§ What to produce: How old was the writer of the polyarteritis nodosa story when the condition first appeared?

§ Passage:

- Polyarteritis Nodosa
- Stories
An over reactive person meets an over reactive immune system
Jan 19, 2026
Year Condition Began: 2016
This is my story about Polyarthritis Nodosa, sorry in advance for my poor english or grammar, it is not my first language.
When I was young, I was an active child that is into sports, biking, running, and overall playing. I was also the type of child that would constantly overreact over small things because I felt like it was funny lol. I loved playing with my peers - running to places, playing tag, being dramatic - I felt like nothing would stop my active, playful, and carefree youth.
It all changed when PAN (Polyarthritis Nodosa) started. I was 9 years old then when I first got experienced PAN, it was scary to say the least. It first appeared when I got a throat infection on December 2016 when we thought it was a simple disease. Then when I was discharged the same month, that's when it triggered. PAN attacked my body, creating red swellings that felt like extreme burns and attacked my legs (specifically calves), causing me to not be able to walk properly.
We had to go back to the hospital because it worsened way quickly than we ever thought - it felt like the worse pain I've ever felt. I was admitted again and we spent the Christmas there. I was discharged before new years but PAN didn't seem to go away that easily. I can't recall when it first started disappearing, but I'm guessing probably atleast 5 months or so.
For years, it kept re-occuring. I cant remember the exact dates or how old I was but I can only recall the major flares. I think it had a 2-4 year pattern but I really wouldn't count on that. It occured again when I was 11-12 years old, 13-14 years old, 16 years old, and my most recent at 19 years old (currently as of writing this). There were also mini flares between those ages that went away for some time. These was the hardest times I've ever gone through my life not because of the condition itself, but also the effect it had left me that was hard to recover from.

§ Dataset content:
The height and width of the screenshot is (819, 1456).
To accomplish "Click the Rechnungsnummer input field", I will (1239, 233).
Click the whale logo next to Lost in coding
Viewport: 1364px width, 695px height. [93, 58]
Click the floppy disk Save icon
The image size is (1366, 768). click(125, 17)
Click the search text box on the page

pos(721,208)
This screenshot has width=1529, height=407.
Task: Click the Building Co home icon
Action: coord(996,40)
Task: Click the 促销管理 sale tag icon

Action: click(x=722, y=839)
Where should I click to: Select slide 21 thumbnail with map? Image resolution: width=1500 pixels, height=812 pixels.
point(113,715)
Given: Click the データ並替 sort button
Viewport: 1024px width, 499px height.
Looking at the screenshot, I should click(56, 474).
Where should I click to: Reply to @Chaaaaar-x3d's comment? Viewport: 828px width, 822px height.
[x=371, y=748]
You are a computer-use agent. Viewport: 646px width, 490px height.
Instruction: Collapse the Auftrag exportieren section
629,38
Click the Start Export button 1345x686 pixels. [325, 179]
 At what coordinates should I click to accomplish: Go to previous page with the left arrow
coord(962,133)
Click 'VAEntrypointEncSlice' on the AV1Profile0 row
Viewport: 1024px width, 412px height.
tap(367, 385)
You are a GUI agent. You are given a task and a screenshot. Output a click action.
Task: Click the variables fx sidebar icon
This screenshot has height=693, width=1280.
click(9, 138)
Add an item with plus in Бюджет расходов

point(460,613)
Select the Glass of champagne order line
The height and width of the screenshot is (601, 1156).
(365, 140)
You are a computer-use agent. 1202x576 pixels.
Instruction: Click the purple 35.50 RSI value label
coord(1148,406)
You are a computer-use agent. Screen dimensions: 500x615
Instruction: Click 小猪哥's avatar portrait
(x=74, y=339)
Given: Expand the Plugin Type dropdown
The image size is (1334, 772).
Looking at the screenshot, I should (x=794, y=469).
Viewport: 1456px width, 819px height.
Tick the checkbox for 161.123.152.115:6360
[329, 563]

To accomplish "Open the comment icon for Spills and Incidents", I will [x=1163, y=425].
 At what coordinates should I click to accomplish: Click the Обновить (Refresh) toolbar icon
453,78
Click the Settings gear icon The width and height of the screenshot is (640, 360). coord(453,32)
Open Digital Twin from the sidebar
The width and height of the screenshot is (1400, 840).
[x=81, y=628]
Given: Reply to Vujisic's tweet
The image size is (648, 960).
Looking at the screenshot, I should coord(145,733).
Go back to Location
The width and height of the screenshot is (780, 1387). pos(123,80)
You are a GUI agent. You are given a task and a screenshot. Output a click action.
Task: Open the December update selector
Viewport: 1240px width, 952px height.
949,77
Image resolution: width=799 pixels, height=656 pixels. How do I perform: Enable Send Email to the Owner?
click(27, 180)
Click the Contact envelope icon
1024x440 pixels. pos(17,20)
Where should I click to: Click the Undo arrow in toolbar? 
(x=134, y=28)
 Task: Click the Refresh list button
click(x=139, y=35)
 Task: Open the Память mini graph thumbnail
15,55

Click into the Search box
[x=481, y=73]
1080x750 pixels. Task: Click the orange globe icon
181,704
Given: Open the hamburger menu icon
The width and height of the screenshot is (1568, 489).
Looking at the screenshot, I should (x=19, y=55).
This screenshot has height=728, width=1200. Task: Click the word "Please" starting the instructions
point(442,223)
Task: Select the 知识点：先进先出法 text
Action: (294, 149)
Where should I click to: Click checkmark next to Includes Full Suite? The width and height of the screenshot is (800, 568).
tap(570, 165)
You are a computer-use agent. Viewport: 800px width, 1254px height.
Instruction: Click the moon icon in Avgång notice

§ Solution below: 9 years old.